Regia di Manele Labidi Labbé vedi scheda film
Freud, l’Islam, la Primavera araba, le canzoni di Mina: la regista miscela sapientemente gli ingredienti e realizza un film fresco e frizzante come uno spumantino.
Ho visto su Sky Un divano a Tunisi (2019), una commedia gradevole e divertente, senza troppe pretese politico-sociologiche, dell’esordiente regista franco-tunisina Manele Labidi. Si può aprire uno studio privato di psicoanalisi nella Tunisia del dopo Primavera araba, magari con un ritratto di Freud che indossa un fez rosso appeso alla parete?

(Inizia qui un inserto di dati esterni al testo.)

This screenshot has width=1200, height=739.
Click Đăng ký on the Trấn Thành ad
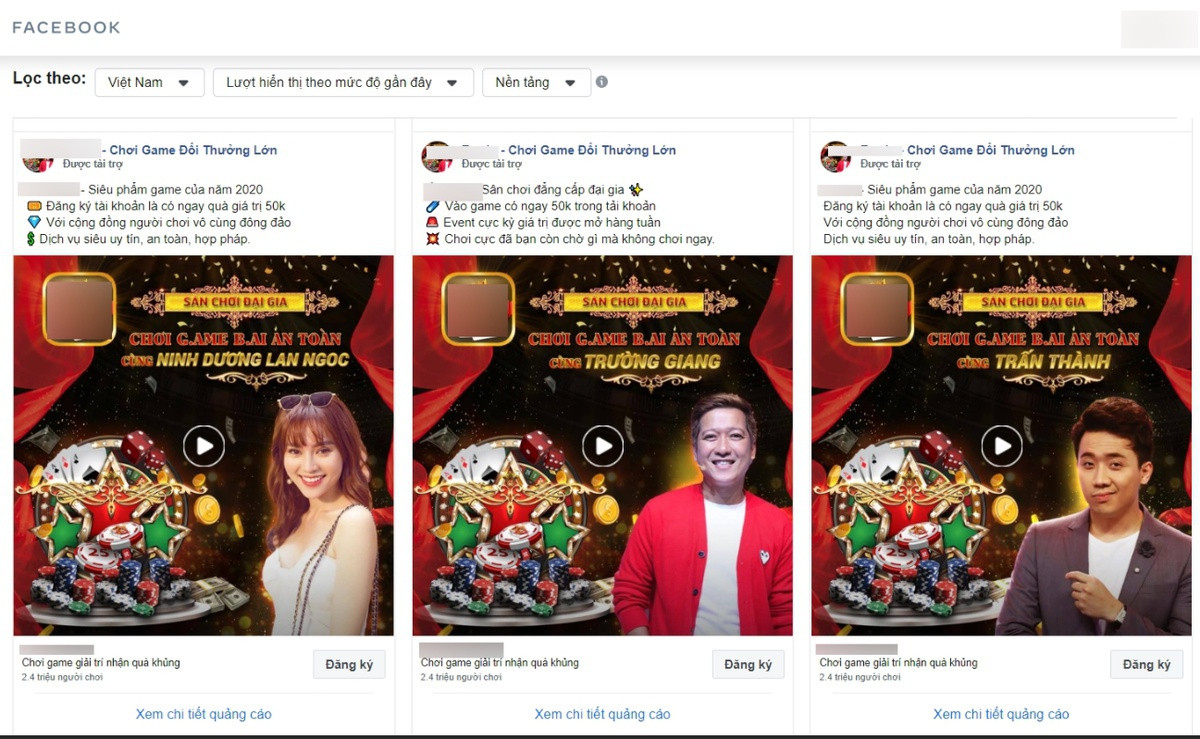(x=1146, y=663)
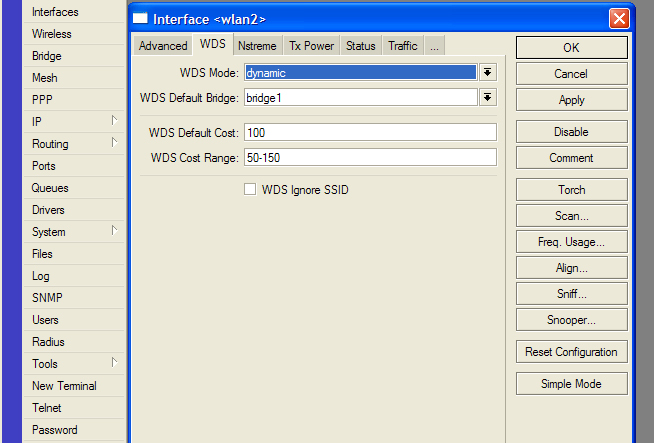The height and width of the screenshot is (443, 654).
Task: Click Reset Configuration
Action: (x=571, y=352)
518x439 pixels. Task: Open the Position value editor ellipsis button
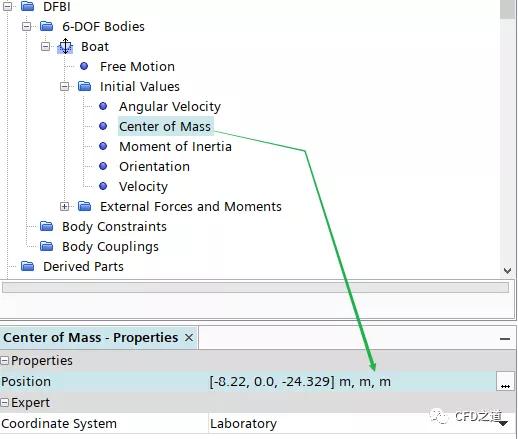tap(505, 382)
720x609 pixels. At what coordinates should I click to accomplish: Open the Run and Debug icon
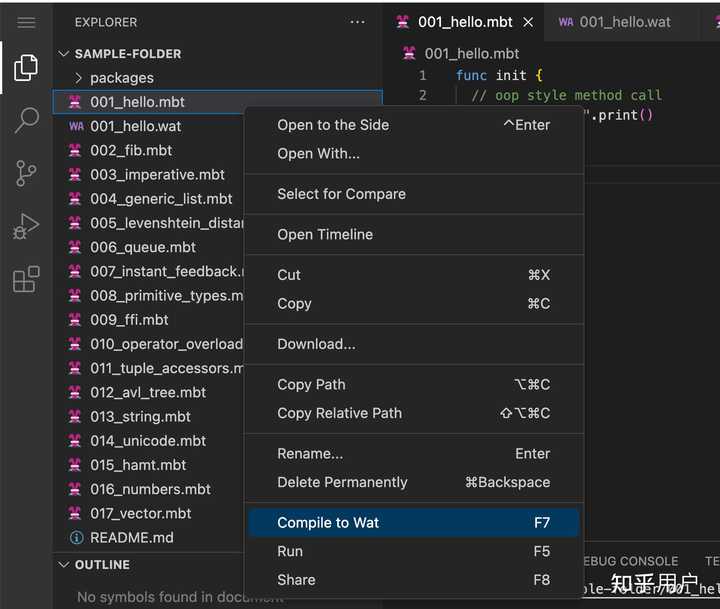(x=26, y=226)
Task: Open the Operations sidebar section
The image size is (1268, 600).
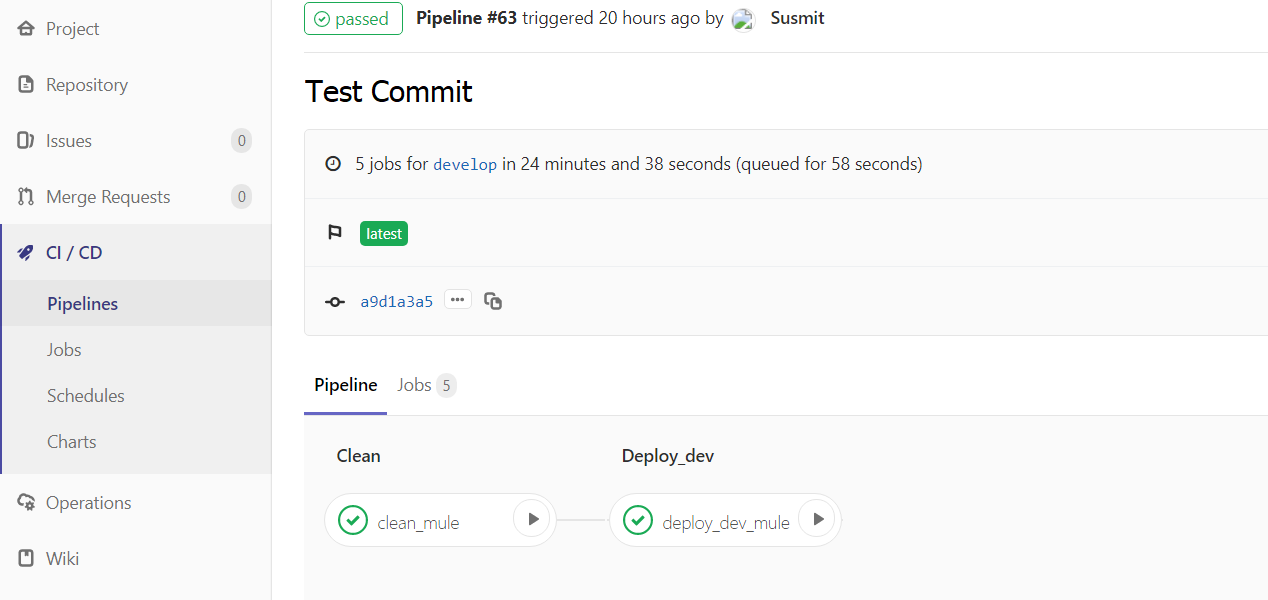Action: point(88,503)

La risposta del film è sì, si può, se si hanno pazienza, coraggio e determinazione, le doti appunto della protagonista, la giovane psicoanalista Selma Derwich (Golshifteh Farahani) ritornata da Parigi nella terra natia per avviare la sua attività di psicoterapeuta. Costretta a destreggiarsi in situazioni complicate spesso accompagnate da risvolti comici e superando peripezie burocratiche, diffidenza e pregiudizi, Selma riuscirà alla fine a vincere la sua sfida professionale riconquistando le proprie radici e forse, chissà, trovando anche l’amore. Curiosa ma piacevole la scelta della regista di iniziare e chiudere il film con due belle canzoni di Mina, Città vuota e Io sono quel che sono: un omaggio all’Italia del boom degli anni ‘60 e un augurio di prosperità al suo paese d’origine? Novanta minuti di intelligente e briosa leggerezza che hanno vinto il Premio del pubblico delle Giornate degli autori al Festival di Venezia del 2019.